One of the greatest triumphs of economic theory is that agents gain from trading with each other. The proof either from a Ricardian or an Edgeworth box framework is irrefutable and together with the Heckscher-Ohlin model have formed the basis for argument for free trade.

Reality has always been more complex however and recent research shows the consequences.
Cross-referencing congressional voting records and district-by-district patterns of job losses and other economic trends between 2002 and 2010, the researchers found that areas hardest hit by trade shocks were much more likely to move to the far right or the far left politically.
“It’s not about incumbents changing their positions,” said David Autor, an influential scholar of labor economics and trade at the Massachusetts Institute of Technology and one of the paper’s authors. “It’s about the replacement of moderates with more ideological successors.”
Mr. Autor added: “In retrospect, whether it’s Trump or Sanders, we should have seen in it coming. The China shock isn’t the sole factor, but it is something of a missing link.”

Autor adds:
Mr. Autor, like most economists, is still persuaded of the long-established benefits that global trade confers on the economy as a whole. But he recognizes that angry voters have valid reasons to be frustrated.
“It’s a matter of diffuse benefits and concentrated costs, but our political system hasn’t addressed those costs,” he said.

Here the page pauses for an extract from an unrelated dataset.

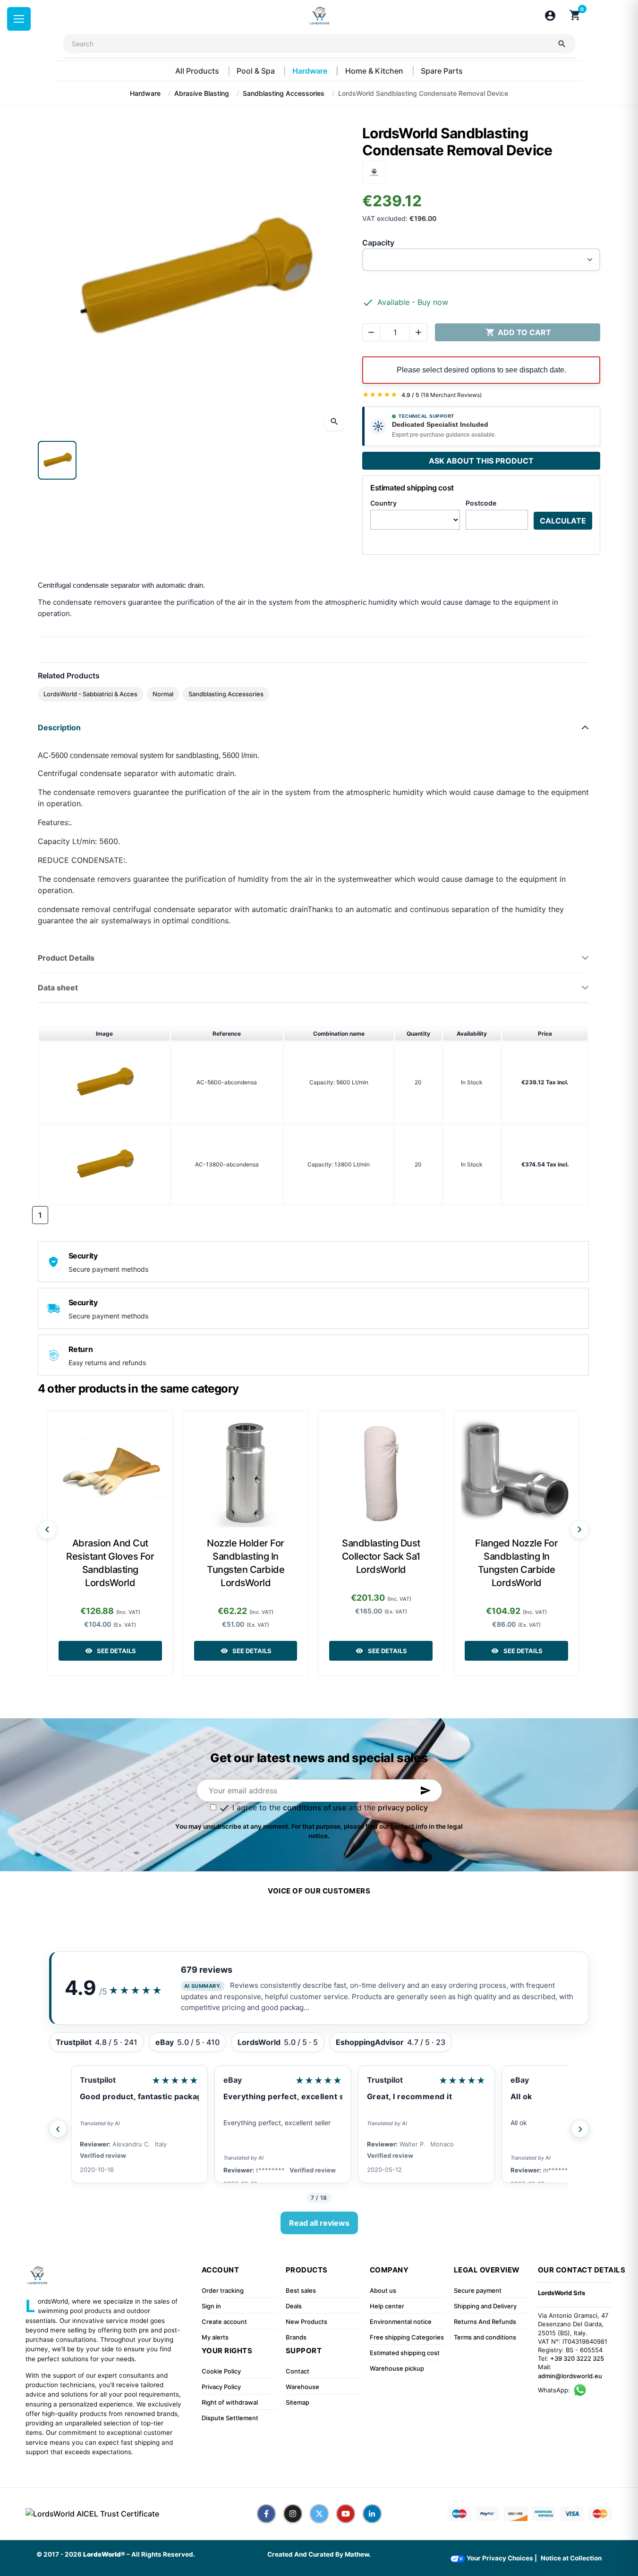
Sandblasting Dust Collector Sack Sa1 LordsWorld (381, 1556)
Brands (296, 2337)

Some staunch defenders of globalization, like Gary Clyde Hufbauer, a senior fellow at the Peter G. Peterson Institute for International Economics in Washington, also acknowledge that the federal government has failed to adequately address the needs of workers dislocated by lowered import barriers.

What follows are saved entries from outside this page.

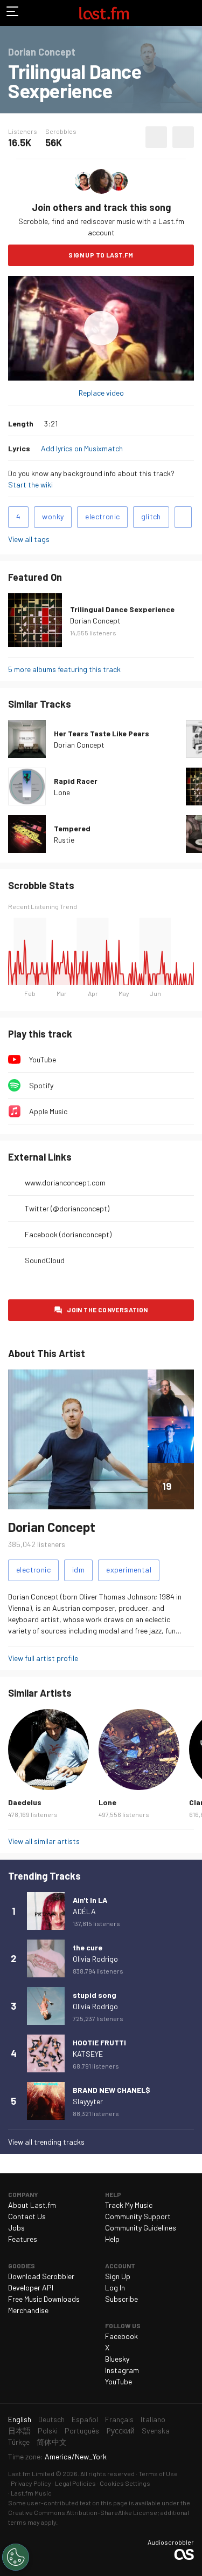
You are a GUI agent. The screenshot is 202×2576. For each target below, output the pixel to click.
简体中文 (52, 2441)
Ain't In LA (90, 1899)
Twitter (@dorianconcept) (67, 1208)
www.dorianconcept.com (65, 1182)
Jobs (16, 2227)
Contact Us (27, 2216)
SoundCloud (45, 1260)
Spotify (41, 1085)
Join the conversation (107, 1309)
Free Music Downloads (44, 2298)
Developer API (30, 2287)
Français (119, 2419)
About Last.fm (32, 2204)
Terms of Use (158, 2473)
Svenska (156, 2430)
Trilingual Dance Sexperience (122, 609)
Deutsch (51, 2419)
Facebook (121, 2336)
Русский (120, 2430)
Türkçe (19, 2441)
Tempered (72, 828)
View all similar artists (44, 1841)
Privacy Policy (31, 2483)
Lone (62, 792)
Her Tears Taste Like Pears (101, 733)
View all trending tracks (46, 2141)
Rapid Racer (75, 780)
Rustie (64, 839)
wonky (53, 516)
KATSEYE (88, 2053)
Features (22, 2238)
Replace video (101, 392)
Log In (115, 2287)
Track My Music (128, 2204)
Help (112, 2238)
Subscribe (121, 2298)
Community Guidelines (140, 2227)
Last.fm (104, 13)
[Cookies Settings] (15, 2557)
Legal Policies (75, 2483)
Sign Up (117, 2276)
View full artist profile (43, 1658)
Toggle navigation (13, 13)
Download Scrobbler (41, 2276)
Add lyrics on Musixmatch (82, 448)
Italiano (153, 2419)
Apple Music (48, 1111)
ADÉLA (84, 1911)
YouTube (42, 1059)
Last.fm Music (31, 2493)
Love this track (156, 137)
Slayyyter (88, 2101)
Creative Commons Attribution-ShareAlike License (82, 2512)
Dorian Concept (95, 620)
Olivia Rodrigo (95, 1958)
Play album (101, 328)
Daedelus (24, 1802)
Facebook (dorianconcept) (68, 1234)
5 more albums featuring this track (64, 669)
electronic (102, 516)
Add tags (183, 517)
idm (78, 1569)
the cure (87, 1947)
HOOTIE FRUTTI (99, 2042)
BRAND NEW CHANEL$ (111, 2089)
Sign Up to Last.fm (100, 255)
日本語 (19, 2430)
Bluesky (117, 2358)
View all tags (29, 539)
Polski (48, 2430)
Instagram (122, 2370)
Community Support (138, 2216)
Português (82, 2430)
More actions (183, 137)
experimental (128, 1569)
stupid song (94, 1994)
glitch (151, 516)
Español (85, 2419)
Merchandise (28, 2310)
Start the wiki (30, 484)
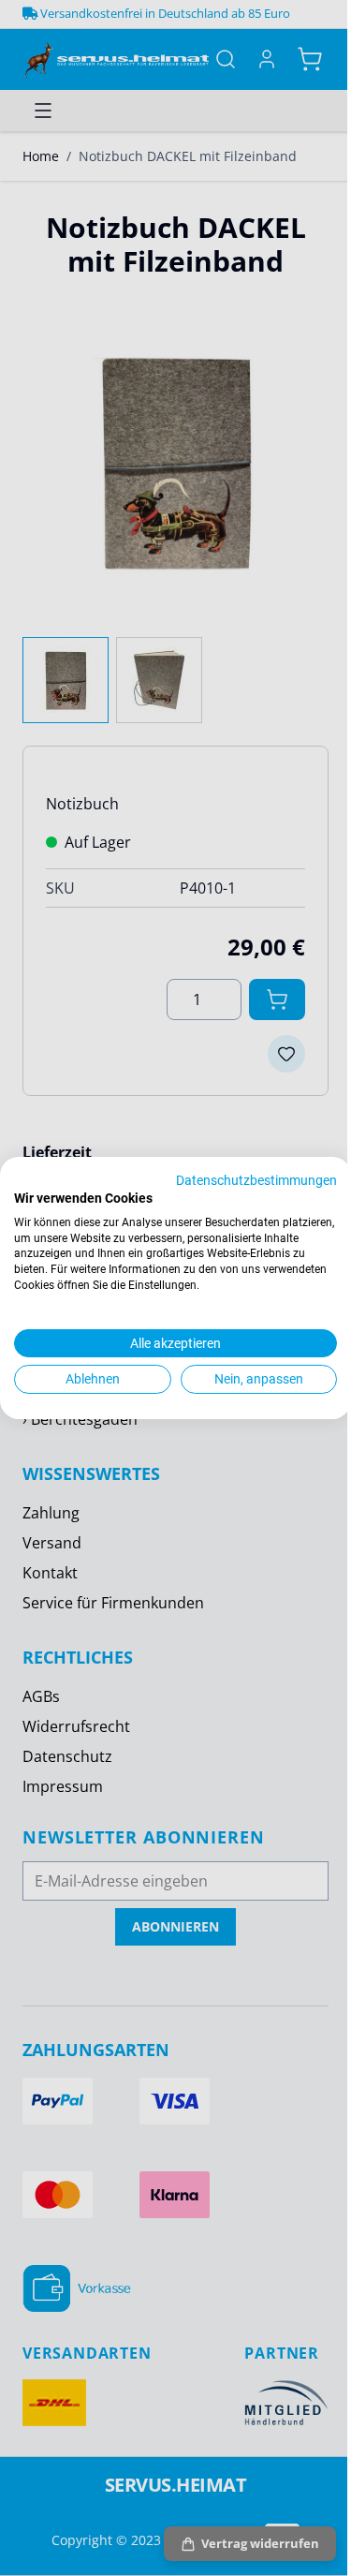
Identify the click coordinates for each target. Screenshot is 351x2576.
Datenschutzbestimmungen (256, 1180)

But the benefit of free trade is “10 times the size of the losses,” he said. “Free trade really helps working-class people in terms of lower prices for products. The benefits are skewed toward people with lower income because they spend a much larger fraction of their income on merchandise.”

If the gains from trade are as large as economists claim to be then why hasn't the political system found a way to fully compensate the losers in terms of lifetime incomes. Let's say free trade lowers the price of clothing by one dollar. Why not impose a tax of say 90 cents on clothing and use this tax to compensate the workers who have lost their jobs as a result for as long as they would have worked (perhaps until age 65)? Or, target the losers, calculate the size of their losses in terms of lifetime incomes and then find a tax rate that would equate these losses. The tax would not be permanent but it would trade off a higher rate with a lower time frame for the tax.